▸ DATA LISTING:
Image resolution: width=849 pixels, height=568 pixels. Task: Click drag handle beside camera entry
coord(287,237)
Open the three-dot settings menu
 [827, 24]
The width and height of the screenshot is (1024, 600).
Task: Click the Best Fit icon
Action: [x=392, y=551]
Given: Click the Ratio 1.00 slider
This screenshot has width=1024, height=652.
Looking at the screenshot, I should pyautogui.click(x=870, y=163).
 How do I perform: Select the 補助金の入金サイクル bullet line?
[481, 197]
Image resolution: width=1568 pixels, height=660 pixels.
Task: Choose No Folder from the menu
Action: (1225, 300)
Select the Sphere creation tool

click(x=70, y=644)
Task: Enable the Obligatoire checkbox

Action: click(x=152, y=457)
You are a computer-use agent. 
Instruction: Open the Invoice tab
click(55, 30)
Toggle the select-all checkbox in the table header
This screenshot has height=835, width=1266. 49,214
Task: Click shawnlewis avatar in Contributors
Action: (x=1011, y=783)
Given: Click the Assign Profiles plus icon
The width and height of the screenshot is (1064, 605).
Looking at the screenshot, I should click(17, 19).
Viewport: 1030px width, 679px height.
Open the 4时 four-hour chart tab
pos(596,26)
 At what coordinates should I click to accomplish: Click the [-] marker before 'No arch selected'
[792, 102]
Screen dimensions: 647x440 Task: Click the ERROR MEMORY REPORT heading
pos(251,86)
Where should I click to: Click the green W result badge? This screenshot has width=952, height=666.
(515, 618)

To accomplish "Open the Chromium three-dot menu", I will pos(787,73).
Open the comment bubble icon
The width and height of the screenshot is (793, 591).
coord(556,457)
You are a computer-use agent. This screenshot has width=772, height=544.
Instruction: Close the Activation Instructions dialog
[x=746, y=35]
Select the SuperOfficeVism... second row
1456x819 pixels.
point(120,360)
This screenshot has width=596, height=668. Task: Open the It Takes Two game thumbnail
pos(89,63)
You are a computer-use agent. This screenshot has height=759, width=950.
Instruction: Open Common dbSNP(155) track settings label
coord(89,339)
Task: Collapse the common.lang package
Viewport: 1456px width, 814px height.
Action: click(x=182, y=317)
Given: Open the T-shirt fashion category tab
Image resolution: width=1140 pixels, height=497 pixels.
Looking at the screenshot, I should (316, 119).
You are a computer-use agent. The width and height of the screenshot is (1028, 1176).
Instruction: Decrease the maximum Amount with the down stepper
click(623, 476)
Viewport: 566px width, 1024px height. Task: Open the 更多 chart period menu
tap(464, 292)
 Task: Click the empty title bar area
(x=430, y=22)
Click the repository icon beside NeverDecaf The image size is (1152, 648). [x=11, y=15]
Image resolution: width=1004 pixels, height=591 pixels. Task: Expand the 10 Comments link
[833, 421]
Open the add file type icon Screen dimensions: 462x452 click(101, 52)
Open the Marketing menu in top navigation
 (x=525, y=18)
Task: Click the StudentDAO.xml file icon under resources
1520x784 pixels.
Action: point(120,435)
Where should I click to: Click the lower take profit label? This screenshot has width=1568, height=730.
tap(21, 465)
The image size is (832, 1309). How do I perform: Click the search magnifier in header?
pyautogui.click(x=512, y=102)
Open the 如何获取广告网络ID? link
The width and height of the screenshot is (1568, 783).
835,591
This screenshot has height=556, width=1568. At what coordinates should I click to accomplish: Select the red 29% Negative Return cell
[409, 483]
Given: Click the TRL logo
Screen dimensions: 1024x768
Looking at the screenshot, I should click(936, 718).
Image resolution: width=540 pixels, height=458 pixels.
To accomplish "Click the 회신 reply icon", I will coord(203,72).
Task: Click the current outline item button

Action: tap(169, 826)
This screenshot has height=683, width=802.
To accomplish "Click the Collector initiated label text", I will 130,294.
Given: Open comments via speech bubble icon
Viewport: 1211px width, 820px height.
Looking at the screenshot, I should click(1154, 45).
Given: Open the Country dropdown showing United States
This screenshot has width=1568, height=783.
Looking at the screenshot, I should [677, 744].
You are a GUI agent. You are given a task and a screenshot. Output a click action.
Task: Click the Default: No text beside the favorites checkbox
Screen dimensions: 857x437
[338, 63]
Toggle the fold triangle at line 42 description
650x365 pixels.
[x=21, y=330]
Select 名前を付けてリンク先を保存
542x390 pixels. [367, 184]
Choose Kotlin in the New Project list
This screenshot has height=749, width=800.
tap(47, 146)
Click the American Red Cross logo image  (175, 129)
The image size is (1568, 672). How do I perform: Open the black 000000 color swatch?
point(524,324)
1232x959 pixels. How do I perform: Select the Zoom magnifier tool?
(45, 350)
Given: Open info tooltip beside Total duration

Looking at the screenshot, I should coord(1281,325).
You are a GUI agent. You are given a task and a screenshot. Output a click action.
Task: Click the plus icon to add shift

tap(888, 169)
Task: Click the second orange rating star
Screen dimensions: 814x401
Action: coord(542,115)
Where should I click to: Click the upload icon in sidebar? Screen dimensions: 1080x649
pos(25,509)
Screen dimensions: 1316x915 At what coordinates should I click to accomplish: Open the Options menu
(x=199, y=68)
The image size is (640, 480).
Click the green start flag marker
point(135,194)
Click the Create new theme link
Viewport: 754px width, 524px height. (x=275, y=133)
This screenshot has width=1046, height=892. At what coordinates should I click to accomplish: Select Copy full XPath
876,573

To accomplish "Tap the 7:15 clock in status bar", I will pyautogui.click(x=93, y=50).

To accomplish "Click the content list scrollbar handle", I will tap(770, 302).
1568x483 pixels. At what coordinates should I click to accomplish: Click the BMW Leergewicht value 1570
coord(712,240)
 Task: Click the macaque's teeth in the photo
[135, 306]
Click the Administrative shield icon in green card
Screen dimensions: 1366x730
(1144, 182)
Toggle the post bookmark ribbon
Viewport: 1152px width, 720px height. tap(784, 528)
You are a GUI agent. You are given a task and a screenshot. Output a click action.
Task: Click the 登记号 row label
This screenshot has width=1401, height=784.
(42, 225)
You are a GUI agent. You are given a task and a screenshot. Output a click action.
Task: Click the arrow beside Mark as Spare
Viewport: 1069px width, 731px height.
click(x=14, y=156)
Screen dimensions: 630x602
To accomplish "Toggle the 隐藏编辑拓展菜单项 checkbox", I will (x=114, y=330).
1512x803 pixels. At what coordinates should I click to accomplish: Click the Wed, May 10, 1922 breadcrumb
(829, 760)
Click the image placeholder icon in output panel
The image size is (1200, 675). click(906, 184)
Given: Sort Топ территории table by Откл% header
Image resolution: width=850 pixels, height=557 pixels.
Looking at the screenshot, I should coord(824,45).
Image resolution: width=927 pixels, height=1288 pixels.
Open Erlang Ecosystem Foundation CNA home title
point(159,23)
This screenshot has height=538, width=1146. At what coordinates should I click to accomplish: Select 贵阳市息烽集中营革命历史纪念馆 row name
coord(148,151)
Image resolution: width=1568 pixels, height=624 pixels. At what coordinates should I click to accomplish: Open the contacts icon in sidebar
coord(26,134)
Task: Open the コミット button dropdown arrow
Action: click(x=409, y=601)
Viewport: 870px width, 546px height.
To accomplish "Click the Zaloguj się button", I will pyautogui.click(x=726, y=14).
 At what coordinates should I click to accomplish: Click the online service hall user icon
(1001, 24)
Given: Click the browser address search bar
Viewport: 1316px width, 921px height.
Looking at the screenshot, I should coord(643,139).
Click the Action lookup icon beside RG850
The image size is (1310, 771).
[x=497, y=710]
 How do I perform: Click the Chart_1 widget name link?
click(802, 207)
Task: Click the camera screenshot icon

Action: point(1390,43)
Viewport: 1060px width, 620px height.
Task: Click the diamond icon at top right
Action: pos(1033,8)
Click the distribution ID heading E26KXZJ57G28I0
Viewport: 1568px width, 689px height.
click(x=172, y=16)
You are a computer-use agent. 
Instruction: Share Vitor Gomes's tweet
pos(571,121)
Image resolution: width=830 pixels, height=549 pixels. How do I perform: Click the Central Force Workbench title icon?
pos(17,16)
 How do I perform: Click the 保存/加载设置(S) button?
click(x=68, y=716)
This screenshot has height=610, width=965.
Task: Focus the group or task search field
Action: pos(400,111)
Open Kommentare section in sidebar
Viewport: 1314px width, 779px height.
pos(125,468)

▸ WHAT TO DO:
Reproduce the records above exactly, starting with the line that contains "Image resolution: width=850" and ending with the last line.

▸ OUTPUT OF THE TASK:
Image resolution: width=850 pixels, height=557 pixels.
Looking at the screenshot, I should coord(824,45).
Image resolution: width=927 pixels, height=1288 pixels.
Open Erlang Ecosystem Foundation CNA home title
point(159,23)
This screenshot has height=538, width=1146. At what coordinates should I click to accomplish: Select 贵阳市息烽集中营革命历史纪念馆 row name
coord(148,151)
Image resolution: width=1568 pixels, height=624 pixels. At what coordinates should I click to accomplish: Open the contacts icon in sidebar
coord(26,134)
Task: Open the コミット button dropdown arrow
Action: click(x=409, y=601)
Viewport: 870px width, 546px height.
To accomplish "Click the Zaloguj się button", I will pyautogui.click(x=726, y=14).
 At what coordinates should I click to accomplish: Click the online service hall user icon
(1001, 24)
Given: Click the browser address search bar
Viewport: 1316px width, 921px height.
Looking at the screenshot, I should coord(643,139).
Click the Action lookup icon beside RG850
The image size is (1310, 771).
[x=497, y=710]
 How do I perform: Click the Chart_1 widget name link?
click(802, 207)
Task: Click the camera screenshot icon

Action: point(1390,43)
Viewport: 1060px width, 620px height.
Task: Click the diamond icon at top right
Action: pos(1033,8)
Click the distribution ID heading E26KXZJ57G28I0
Viewport: 1568px width, 689px height.
click(x=172, y=16)
You are a computer-use agent. 
Instruction: Share Vitor Gomes's tweet
pos(571,121)
Image resolution: width=830 pixels, height=549 pixels. How do I perform: Click the Central Force Workbench title icon?
pos(17,16)
 How do I perform: Click the 保存/加载设置(S) button?
click(x=68, y=716)
This screenshot has height=610, width=965.
Task: Focus the group or task search field
Action: pos(400,111)
Open Kommentare section in sidebar
Viewport: 1314px width, 779px height.
pos(125,468)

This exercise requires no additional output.